Merck is establishing expert panels to work with WHO in evaluating applications from the public-health officials of affected nations. This is to ensure that each nation develops an effective distribution system that includes monitoring for side effects. In field tests thus far, there have been only minimal side effects. Merck expects the first national distribution plans to be approved and the first shipments of the drug to be made before Jan. 1.

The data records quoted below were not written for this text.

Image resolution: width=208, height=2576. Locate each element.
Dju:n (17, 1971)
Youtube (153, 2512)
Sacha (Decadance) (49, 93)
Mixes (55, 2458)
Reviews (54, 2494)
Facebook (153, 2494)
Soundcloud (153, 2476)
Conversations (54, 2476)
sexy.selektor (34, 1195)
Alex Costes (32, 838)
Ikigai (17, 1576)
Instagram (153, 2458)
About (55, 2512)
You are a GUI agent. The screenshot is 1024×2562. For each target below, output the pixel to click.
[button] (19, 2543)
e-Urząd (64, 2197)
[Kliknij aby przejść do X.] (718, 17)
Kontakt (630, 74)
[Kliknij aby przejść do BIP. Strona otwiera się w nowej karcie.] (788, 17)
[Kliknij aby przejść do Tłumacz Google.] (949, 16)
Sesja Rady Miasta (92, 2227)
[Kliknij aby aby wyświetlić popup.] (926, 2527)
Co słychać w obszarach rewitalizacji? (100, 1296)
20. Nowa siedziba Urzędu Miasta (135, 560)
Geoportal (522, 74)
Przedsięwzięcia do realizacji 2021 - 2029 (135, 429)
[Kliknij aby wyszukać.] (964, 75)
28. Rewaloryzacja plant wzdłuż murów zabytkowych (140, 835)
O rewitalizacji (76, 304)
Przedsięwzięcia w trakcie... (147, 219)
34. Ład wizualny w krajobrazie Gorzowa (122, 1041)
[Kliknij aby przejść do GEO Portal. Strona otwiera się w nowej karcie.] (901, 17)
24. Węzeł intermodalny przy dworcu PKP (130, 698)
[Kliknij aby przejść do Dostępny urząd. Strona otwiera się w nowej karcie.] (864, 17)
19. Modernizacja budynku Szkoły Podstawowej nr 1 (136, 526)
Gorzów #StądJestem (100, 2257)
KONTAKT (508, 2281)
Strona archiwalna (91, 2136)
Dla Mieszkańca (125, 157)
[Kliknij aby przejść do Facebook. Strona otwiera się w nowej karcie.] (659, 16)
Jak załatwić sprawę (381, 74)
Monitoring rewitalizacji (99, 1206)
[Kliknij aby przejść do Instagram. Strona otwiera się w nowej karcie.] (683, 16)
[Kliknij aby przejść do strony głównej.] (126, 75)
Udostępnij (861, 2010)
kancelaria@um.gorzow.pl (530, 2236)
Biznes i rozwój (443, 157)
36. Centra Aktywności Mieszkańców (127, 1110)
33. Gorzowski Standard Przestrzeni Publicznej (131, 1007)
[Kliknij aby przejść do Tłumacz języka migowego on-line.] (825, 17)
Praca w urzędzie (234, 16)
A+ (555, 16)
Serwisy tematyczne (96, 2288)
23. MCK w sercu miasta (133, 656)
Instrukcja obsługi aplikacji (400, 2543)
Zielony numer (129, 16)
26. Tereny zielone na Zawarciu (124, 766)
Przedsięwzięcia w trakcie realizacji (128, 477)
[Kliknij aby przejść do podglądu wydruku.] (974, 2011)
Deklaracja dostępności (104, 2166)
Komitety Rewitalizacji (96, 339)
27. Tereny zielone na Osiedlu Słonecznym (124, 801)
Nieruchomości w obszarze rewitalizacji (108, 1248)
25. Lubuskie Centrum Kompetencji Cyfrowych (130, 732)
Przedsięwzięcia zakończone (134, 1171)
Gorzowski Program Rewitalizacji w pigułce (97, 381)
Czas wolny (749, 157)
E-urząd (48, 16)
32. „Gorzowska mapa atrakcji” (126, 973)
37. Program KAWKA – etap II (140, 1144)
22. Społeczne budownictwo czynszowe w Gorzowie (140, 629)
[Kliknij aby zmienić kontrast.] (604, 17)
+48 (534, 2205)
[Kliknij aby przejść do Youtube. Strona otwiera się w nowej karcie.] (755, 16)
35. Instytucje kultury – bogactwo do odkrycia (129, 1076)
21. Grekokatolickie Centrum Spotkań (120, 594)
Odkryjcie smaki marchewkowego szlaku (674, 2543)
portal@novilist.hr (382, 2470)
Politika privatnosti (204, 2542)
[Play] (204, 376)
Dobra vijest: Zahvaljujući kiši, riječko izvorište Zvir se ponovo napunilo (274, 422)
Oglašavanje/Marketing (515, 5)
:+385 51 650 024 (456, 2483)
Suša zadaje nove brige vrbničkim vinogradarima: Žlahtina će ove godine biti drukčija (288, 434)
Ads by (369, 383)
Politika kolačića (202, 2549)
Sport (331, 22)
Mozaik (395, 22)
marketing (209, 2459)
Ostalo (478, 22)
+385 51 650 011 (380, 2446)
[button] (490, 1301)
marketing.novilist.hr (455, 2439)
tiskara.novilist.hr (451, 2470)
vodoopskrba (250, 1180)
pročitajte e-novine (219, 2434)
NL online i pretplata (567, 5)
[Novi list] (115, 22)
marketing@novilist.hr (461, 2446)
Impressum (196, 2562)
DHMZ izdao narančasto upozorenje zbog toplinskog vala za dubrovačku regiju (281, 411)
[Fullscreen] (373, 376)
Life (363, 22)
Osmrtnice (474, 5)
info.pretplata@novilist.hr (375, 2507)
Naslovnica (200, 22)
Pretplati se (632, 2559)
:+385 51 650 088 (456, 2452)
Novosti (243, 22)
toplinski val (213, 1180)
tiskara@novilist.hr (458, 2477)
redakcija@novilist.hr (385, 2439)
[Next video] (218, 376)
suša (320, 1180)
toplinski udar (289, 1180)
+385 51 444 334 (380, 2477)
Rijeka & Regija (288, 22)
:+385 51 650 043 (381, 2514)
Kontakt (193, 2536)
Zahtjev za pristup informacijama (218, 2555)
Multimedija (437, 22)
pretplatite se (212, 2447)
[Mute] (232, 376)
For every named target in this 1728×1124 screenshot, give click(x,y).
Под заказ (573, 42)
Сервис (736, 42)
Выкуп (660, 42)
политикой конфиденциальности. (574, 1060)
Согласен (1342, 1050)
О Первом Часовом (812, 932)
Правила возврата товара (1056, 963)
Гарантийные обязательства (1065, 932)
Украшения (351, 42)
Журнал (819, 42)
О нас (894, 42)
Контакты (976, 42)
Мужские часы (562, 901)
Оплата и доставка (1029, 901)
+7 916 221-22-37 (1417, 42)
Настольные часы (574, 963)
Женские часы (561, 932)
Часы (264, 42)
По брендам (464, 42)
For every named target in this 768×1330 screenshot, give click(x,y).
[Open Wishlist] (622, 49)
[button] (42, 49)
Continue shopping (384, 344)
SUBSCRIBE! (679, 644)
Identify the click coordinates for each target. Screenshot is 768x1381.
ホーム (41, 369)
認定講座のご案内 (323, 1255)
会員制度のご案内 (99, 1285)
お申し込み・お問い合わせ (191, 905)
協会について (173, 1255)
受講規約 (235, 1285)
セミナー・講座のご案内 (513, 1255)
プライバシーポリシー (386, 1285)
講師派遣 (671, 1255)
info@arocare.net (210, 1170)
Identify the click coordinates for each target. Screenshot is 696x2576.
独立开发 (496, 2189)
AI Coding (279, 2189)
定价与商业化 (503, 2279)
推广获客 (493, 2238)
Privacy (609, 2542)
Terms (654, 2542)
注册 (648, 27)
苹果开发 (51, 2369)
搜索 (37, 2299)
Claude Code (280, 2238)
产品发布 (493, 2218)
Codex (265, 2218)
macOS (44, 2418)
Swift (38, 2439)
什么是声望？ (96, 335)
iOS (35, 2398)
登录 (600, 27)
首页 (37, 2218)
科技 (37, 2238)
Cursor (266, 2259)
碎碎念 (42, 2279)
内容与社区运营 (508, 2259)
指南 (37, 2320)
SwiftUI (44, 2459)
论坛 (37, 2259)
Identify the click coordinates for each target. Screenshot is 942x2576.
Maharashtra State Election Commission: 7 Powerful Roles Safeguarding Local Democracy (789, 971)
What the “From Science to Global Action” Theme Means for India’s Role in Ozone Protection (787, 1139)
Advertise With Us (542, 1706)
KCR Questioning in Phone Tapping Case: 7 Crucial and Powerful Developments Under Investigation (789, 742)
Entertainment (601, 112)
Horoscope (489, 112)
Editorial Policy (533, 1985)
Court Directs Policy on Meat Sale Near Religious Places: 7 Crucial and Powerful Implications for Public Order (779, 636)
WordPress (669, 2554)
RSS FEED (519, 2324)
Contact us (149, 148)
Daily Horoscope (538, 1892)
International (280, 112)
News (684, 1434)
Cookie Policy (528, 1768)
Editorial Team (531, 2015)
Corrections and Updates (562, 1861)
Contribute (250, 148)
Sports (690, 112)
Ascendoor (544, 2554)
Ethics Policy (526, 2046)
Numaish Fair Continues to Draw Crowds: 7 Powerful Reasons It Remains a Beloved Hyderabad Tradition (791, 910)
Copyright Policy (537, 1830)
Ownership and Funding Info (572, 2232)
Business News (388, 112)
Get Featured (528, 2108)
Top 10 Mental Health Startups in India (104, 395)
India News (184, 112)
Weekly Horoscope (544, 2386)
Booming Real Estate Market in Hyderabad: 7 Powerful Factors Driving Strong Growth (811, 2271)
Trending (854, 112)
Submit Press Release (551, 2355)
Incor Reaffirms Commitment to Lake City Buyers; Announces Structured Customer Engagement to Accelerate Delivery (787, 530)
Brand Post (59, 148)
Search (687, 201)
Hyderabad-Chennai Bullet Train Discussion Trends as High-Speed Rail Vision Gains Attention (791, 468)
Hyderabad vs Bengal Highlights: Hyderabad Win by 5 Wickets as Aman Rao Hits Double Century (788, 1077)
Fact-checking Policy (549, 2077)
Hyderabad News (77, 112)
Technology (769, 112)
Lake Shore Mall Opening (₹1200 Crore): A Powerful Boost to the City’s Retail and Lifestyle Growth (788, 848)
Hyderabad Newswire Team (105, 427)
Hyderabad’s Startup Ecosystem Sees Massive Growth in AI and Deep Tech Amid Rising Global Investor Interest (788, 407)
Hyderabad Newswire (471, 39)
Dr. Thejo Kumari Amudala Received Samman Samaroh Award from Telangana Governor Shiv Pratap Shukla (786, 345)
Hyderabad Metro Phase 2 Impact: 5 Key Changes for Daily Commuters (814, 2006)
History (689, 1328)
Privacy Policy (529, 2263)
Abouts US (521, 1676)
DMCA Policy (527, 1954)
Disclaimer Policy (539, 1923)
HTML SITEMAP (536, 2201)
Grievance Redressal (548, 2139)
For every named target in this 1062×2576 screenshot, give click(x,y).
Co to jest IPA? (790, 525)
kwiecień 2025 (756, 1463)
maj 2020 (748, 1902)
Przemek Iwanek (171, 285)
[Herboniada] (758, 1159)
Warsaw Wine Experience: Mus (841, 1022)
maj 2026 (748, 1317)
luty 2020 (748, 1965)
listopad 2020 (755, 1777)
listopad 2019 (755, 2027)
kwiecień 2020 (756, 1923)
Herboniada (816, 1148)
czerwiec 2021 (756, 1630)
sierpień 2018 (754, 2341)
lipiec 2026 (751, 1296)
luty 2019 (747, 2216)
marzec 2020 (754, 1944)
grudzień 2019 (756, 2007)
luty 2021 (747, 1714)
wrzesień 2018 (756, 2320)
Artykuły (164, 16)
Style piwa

The enthusiasm of WHO officials is tempered only by their financial crisis brought on by the failure of the U.S. government to meet its treaty obligations. The United States is assessed 25% of the regular WHO budget. For 1986, $20 million of the $62.3 million has been paid and a check for $17 million has been sent but not yet received. The Reagan Administration has made no request for funds to cover the balance of $20.3 million due for calendar 1986. For the current year, the Administration requested full funding at $62.3 million, but Congress has yet to agree on any appropriation. At the moment, the Senate is considering funding at a level of about $40 million, and the House at $46 million. It is one of the more outrageous bits of budget irresponsibility by the world’s richest nation. No other major nation is in arrears.

Beyond its terrible toll in human health, river blindness has had a crushing effect on the economies of the already-poor infected nations. The infection is transmitted by the black fly, found in river areas that are important to the economies of many nations. Until now, populations have been forced to flee to drier regions to escape the disease. In two nations, Niger and Burkina Faso, a U.N. black-fly eradication program succeeded in protecting the 12 million people who live there. But the risk of reinfection remained as the fly population developed resistance to insecticides. Now new security for those populations is assured as well. And the economic dislocations caused by the flight of imperiled populations will be eliminated.